SOURCE PASSAGE ->
------------

Thursday, April 8, 2010

At this point, we can save and restore primitive objects, but restoring is somewhat painful because we have to remember the address that the durable storage layer returned to us. We need a way to associate an identifier of our own choosing with the durable address. We'll define a structure called the object-map that is basically a big lookup table that maps logical object ids to the addresses that the durable storage layer uses.

The object-map will be used a lot, so it is important to come up with an implementation that has decent performance. The object-map will also have to be stored durably, so it had better not get unwieldy when it is full of objects. The choice of implementation affects the performance of the store as a whole, so there are dozens of variations on several different themes. I'll discuss just a couple.

Perhaps the simplest and most obvious implementation would be a simple vector of durable addresses. Object N's address would be stored in the Nth entry in the vector. Naturally, this is very fast. Unfortunately, every time we make a logical change to the table, we have to write the entire table back out to the durable storage. (Our durable storage layer has no mechanism for `update in place'. This is by design, but the advantages are not apparent yet. One particular disadvantage is quite obvious now.) If object IDs are permitted to be removed from the table, the table could become sparse. In that case, a simple vector would be a tremendous waste of time.

Another possible implementation would be to represent the object-map as an association list. This would greatly improve the performance of persistent object allocation because only the new association list entry would have to be written to durable storage. Lookup now becomes linear, however. Removing an object from the association list would require writing back every entry between the object and the most recently allocated object.

Another possibility is using a vector as before, but rather than saving the entire vector just save the changes to the table. This technique degenerates into the association list case if the table is never written back.

A popular implementation technique is to use a tree of some sort. A binary tree has the advantage of logarithmic lookup time and, if done cleverly, log time and space insertion and deletion. A tree with a larger branching factor would be faster on lookup, although it would require larger update writes. If the durable storage is structured in physical blocks, it can greatly improve performance if a tree-structured object map uses nodes that correspond to the physical block size.

Regardless of the underlying implementation technique, the API is simple:

object-map/add object-map object-id object
  => new object map

Returns a new object-map that contains all the mappings of the
argument object-map in addition to a new mapping from
object-id to object.  If object-id had a
previous mapping, that mapping is not accessible in the result.

------------

ENTRIES ->
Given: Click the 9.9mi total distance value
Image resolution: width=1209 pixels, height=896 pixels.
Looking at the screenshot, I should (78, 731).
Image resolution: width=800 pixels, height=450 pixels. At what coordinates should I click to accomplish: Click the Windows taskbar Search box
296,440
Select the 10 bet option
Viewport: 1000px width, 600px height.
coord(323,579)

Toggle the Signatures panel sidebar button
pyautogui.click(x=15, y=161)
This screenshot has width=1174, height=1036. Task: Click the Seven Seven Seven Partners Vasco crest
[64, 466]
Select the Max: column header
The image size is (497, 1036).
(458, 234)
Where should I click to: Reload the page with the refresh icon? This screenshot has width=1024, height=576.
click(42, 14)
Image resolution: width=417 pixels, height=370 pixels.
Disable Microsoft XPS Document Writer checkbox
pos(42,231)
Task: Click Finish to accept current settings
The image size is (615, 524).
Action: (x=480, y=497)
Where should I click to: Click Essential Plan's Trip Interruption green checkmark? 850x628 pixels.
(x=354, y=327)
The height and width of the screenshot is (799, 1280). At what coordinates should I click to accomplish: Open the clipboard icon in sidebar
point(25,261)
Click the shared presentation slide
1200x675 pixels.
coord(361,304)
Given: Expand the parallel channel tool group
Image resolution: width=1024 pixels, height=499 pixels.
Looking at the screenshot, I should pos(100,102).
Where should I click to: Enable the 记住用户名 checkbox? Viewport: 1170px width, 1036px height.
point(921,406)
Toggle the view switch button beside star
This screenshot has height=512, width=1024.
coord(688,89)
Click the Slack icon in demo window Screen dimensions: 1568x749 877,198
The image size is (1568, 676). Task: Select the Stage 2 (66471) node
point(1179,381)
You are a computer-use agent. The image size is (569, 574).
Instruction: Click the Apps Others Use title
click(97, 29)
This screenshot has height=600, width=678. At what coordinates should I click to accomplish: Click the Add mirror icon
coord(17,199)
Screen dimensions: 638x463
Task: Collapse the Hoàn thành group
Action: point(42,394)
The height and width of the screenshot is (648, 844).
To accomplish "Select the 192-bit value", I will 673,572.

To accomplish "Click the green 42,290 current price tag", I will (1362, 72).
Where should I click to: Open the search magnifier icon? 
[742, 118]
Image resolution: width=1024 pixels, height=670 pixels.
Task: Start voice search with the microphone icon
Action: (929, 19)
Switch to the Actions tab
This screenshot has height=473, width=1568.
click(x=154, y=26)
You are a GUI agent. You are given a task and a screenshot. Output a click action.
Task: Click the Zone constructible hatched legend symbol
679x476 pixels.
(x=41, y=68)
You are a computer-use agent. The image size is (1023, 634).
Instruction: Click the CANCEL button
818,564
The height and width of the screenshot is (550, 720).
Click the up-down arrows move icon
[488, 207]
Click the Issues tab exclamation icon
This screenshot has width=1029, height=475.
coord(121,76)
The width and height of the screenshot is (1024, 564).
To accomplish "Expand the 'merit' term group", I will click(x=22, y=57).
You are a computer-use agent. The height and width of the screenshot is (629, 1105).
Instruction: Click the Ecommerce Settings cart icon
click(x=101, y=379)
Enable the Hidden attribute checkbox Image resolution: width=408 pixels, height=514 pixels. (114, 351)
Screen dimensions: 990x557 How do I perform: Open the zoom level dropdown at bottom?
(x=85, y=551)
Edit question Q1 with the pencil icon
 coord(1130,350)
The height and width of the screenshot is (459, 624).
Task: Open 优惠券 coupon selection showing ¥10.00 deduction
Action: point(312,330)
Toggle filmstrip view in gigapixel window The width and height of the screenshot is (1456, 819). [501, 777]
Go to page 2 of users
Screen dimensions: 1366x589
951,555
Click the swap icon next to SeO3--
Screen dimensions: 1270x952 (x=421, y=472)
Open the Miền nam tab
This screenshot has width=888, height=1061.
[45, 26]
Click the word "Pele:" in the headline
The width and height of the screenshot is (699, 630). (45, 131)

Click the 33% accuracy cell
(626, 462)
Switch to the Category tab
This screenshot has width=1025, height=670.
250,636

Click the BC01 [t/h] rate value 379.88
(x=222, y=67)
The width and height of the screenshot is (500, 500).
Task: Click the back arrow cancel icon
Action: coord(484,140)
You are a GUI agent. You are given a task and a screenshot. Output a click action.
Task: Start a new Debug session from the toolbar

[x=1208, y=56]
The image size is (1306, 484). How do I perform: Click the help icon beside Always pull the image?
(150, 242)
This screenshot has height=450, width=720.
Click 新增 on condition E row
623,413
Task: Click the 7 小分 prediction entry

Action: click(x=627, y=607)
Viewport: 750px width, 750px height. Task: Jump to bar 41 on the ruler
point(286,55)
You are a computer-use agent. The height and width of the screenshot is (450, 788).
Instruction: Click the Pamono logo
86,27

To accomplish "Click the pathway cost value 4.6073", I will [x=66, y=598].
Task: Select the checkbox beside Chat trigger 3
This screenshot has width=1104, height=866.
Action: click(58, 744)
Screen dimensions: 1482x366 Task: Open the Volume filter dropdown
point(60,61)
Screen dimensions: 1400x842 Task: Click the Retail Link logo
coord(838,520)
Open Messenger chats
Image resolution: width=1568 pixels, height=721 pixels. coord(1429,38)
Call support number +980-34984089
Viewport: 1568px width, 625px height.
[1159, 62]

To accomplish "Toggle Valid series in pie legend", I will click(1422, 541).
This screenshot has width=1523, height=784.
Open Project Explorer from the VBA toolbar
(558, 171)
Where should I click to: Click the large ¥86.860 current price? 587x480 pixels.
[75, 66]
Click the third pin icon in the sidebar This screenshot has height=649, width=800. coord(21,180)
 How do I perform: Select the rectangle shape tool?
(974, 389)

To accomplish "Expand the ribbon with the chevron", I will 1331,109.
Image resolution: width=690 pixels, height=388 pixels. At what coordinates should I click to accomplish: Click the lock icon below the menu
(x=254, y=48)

------------

TO BE DONE ->
**a.** Quote the object-map passage word for word, everything from "Thursday, April 8, 2010" down to "storage layer uses.".
**b.** Print the rows above verbatim, everything from the first row down to the row containing "coord(361,304)", with both ends included.

THE SOLUTIONS ->
**a.**
Thursday, April 8, 2010

At this point, we can save and restore primitive objects, but restoring is somewhat painful because we have to remember the address that the durable storage layer returned to us. We need a way to associate an identifier of our own choosing with the durable address. We'll define a structure called the object-map that is basically a big lookup table that maps logical object ids to the addresses that the durable storage layer uses.

**b.**
Given: Click the 9.9mi total distance value
Image resolution: width=1209 pixels, height=896 pixels.
Looking at the screenshot, I should (78, 731).
Image resolution: width=800 pixels, height=450 pixels. At what coordinates should I click to accomplish: Click the Windows taskbar Search box
296,440
Select the 10 bet option
Viewport: 1000px width, 600px height.
coord(323,579)

Toggle the Signatures panel sidebar button
pyautogui.click(x=15, y=161)
This screenshot has width=1174, height=1036. Task: Click the Seven Seven Seven Partners Vasco crest
[64, 466]
Select the Max: column header
The image size is (497, 1036).
(458, 234)
Where should I click to: Reload the page with the refresh icon? This screenshot has width=1024, height=576.
click(42, 14)
Image resolution: width=417 pixels, height=370 pixels.
Disable Microsoft XPS Document Writer checkbox
pos(42,231)
Task: Click Finish to accept current settings
The image size is (615, 524).
Action: (x=480, y=497)
Where should I click to: Click Essential Plan's Trip Interruption green checkmark? 850x628 pixels.
(x=354, y=327)
The height and width of the screenshot is (799, 1280). At what coordinates should I click to accomplish: Open the clipboard icon in sidebar
point(25,261)
Click the shared presentation slide
1200x675 pixels.
coord(361,304)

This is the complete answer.